The default behavior of geoloc is to issue the center coordinate of the most likely cell of the document. It is often better to use, instead of the center, the centroid of the most likely cell. For example, imagine your cell division placed New York City at the corner of a cell, with the center of the cell being in the Atlantic Ocean. Now, by default, each document that was deemed most likely in NYC would actually be issued the cell's center coordinate. To avoid this, we can use the centroid at classification time, which would issue the geometric mean of all the documents seen in the most likely cell.

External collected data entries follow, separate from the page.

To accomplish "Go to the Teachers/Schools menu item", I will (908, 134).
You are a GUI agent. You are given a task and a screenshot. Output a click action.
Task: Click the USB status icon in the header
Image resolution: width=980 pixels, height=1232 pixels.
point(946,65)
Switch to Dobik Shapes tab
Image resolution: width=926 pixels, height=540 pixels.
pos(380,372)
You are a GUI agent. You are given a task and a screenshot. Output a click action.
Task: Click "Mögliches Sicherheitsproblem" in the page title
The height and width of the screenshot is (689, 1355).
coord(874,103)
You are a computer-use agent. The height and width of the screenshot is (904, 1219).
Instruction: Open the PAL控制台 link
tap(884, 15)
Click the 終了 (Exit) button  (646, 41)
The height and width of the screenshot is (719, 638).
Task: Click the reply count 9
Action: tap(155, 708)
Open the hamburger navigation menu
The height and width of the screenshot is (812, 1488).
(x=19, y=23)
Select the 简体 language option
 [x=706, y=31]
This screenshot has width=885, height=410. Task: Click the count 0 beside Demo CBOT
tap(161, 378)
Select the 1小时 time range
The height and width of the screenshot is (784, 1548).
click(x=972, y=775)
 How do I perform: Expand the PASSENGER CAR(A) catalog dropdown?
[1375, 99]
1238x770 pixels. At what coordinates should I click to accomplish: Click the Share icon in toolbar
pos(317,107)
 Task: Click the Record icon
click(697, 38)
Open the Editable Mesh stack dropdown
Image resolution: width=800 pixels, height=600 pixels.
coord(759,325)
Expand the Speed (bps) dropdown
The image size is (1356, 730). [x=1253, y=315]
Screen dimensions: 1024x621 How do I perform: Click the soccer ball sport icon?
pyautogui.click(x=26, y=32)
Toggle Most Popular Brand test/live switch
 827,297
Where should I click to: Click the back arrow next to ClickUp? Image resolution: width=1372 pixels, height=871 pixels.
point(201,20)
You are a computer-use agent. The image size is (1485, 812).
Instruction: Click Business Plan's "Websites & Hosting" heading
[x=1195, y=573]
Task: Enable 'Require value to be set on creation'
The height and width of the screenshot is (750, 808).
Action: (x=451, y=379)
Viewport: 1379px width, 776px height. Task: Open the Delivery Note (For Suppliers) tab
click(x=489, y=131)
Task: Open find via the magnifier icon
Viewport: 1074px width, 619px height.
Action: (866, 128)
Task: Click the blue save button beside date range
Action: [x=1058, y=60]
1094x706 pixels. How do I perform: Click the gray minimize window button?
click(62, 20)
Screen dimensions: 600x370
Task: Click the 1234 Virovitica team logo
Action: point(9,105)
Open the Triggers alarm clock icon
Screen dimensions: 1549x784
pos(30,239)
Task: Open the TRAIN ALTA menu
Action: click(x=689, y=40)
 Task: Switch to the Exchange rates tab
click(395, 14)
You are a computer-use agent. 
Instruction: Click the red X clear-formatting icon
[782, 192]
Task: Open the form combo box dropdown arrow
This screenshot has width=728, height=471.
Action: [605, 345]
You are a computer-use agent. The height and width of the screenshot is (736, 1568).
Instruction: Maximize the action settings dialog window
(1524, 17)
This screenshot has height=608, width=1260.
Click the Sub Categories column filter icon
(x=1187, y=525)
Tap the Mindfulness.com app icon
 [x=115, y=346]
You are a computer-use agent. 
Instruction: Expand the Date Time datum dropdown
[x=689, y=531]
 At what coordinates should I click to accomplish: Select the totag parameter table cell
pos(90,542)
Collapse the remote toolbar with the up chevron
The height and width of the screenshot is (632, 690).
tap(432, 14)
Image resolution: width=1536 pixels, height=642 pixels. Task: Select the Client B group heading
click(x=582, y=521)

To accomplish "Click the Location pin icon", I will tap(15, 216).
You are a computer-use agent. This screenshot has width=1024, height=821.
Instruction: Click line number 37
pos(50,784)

You can also control the feature prior. This is pseudocount that each cell will have for each feature. For example, when not using kernel density estimation, it is sometimes better to use a higher feature prior than the default 0.01.
If at classification time geoloc runs across an unknown feature never seen at training time, it is simply ignored. You can also try to model unknown features with the --unk
flag, which would then lump all the unknown features into a single "UNK"-feature that would have the same prior as all the other features. Normally, it is better to use the default behavior of skipping unknown features. This is only available for Naive Bayes classification and not for KL-divergence.
Instead of simply issuing the most likely coordinate for each test document, you can also print out the whole grid, with a probability marked for each cell. For example,
geoloc --classify --longranularity=360 --print-matrix unseen-data.txt
would print out a matrix of all the cell probabilities, with longranularity/2 lines and longranularity entries per line:
For example, if longranularity = 360, the matrix would look like
(x_0,y_0) ... (x_359,y_0) ... (x_0,y_179) ... (x_359,y_179)
where x_0, y_0, corresponds to the cell with the lower left corner lon=-180, lat=-90 and midpoint lon=-179.5, lat = -89.5
The values on each line are tab-separated. The python geoplot.py
tool accepts this data format.
You can also run geoloc in evaluation mode. If you have held-out data that you want to test, geoloc will print out classification accuracy with the --eval
flag. For example,
geoloc --eval --centroid --longranularity=72 heldoutdata.txt
would run the classifier on the held-out data, using a previously stored 5° x 5° model (and run the classifier with centroid placement), and print out something like:
100: 37.2633,-82.3733 3242.24 1819 running mean: 856.486
200: 40.8773,-73.7268 303.256 1893 running mean: 827.129
...
1800: 40.8773,-73.7268 28.0111 1893 running mean: 794.951
DATA POINTS: 1895 MEAN DISTANCE: 800.263
MEDIAN DISTANCE: 441.089
giving the mean and median error (in kilometers) for the data in the heldoutdata.txt.
Note that the held-out data needs to be in the same format as the training data.